November 23, 2015

A MOVE CLOSER TO TOTAL DISAPPEARANCE OF POLIO

[And cases are declining sharply in both countries as the Pakistani military has expanded its power, fighting its way into Taliban-controlled areas where most of the vaccine resistance has been. When families are displaced, children are vaccinated at highway checkpoints and border crossings.]

By Donald G. Mcneil Jr.


Health workers gave polio vaccine to a child in Afghanistan in 2014. Credit Diego Ibarra Sanchez for The New York Times
Three years have passed since a case of Type 3 wild polio virus has been detected in the world, which means that particular viral subtype has most likely disappeared forever, the World Health Organization announced this month.
Its demise could speed up the drive to eliminate polio, which has gone on for 27 years and now costs more than $1 billion a year.
The last known Type 3 polio case was an 11-month-old boy in northern Nigeria who became paralyzed on Nov. 10, 2012.
When vaccines were first invented in the 1950s, there were three polio strains, which had nicknames. Type 1, by far the most common, was named Brunhilde, after a chimpanzee in the lab of the scientist leading the work.
Type 2 was Lansing, after the Michigan city where it was isolated from a dying patient. Type 3 was Leon, after a Los Angeles boy who died of it. The names later fell out of favor.
Type 2 has not been seen since 1999, so it is now likely that only Type 1 remains. If so, the fight against the disease may become more efficient.
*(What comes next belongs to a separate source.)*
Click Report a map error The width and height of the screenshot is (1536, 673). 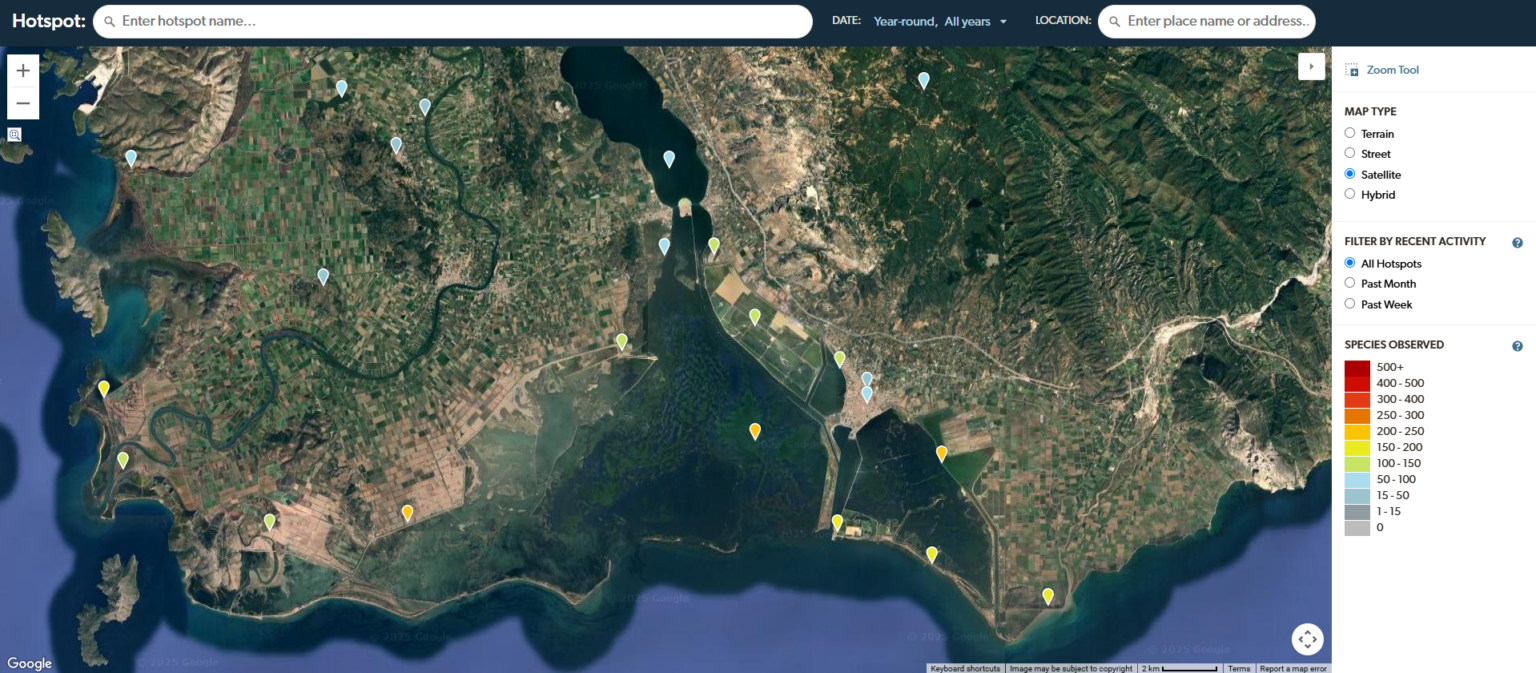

In 2009, after experts waited a decade to be sure that Type 2 was gone forever, they began removing that strain from the trivalent oral vaccine, which works against all three types.
The three strains of weakened live virus in the oral vaccine compete with one another to attach to receptors in the gut. Removing one type of polio virus meant children developed full immunity after fewer doses.
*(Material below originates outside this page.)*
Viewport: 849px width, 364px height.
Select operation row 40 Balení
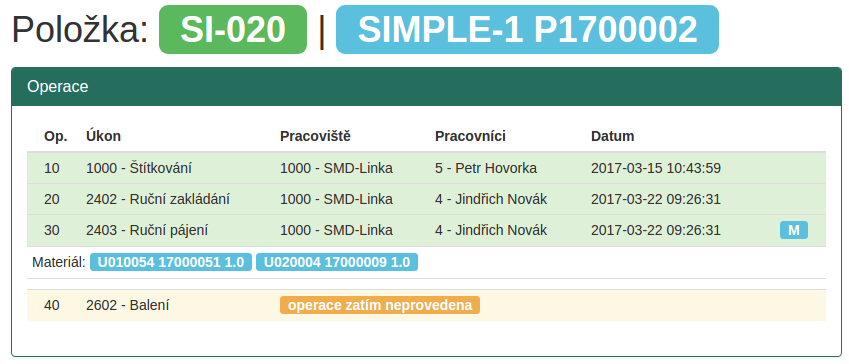click(x=427, y=306)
Once experts are sure Type 3 is gone, they may decide to switch to a monovalent vaccine containing only Type 1.
But all types of polio may be eradicated even before that happens. Wild-type polio, caused by circulating viruses, is now found in only two countries, Pakistan and across the border in Afghanistan.
And cases are declining sharply in both countries as the Pakistani military has expanded its power, fighting its way into Taliban-controlled areas where most of the vaccine resistance has been. When families are displaced, children are vaccinated at highway checkpoints and border crossings.
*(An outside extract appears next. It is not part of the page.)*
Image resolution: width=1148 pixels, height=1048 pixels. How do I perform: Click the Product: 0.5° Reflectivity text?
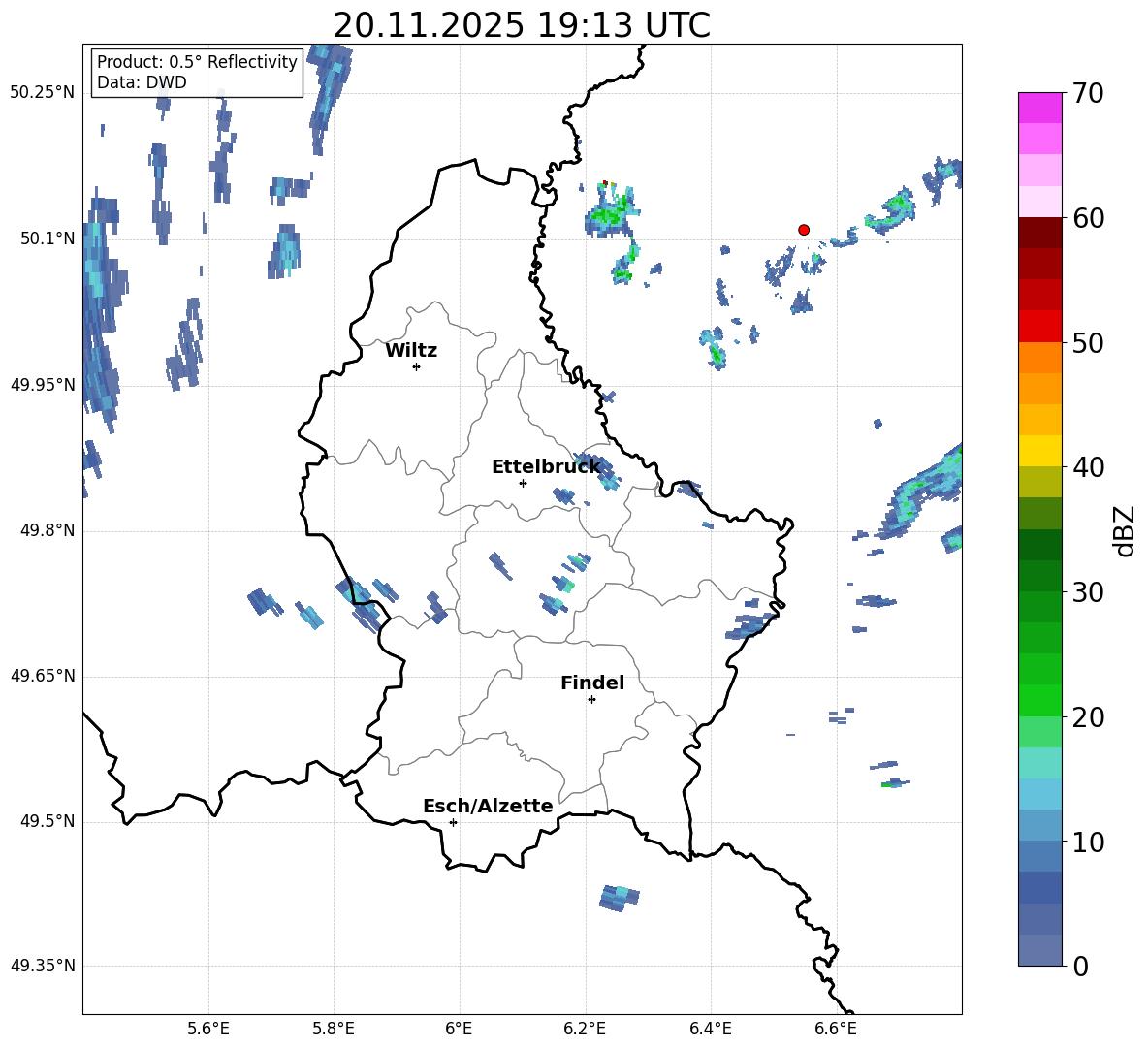[x=197, y=62]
As of Nov. 17, only 56 cases had been detected, far fewer than the 290 that had been found by the same date in 2014.
Wild-type cases may soon be outnumbered by vaccine-derived polio. Those cases occur when a weakened vaccine strain mutates enough to cause paralysis.
Seventeen cases in five other countries have been detected this year. Those outbreaks are usually stopped by giving all children in the region injections of killed vaccine and follow-up doses of the oral one.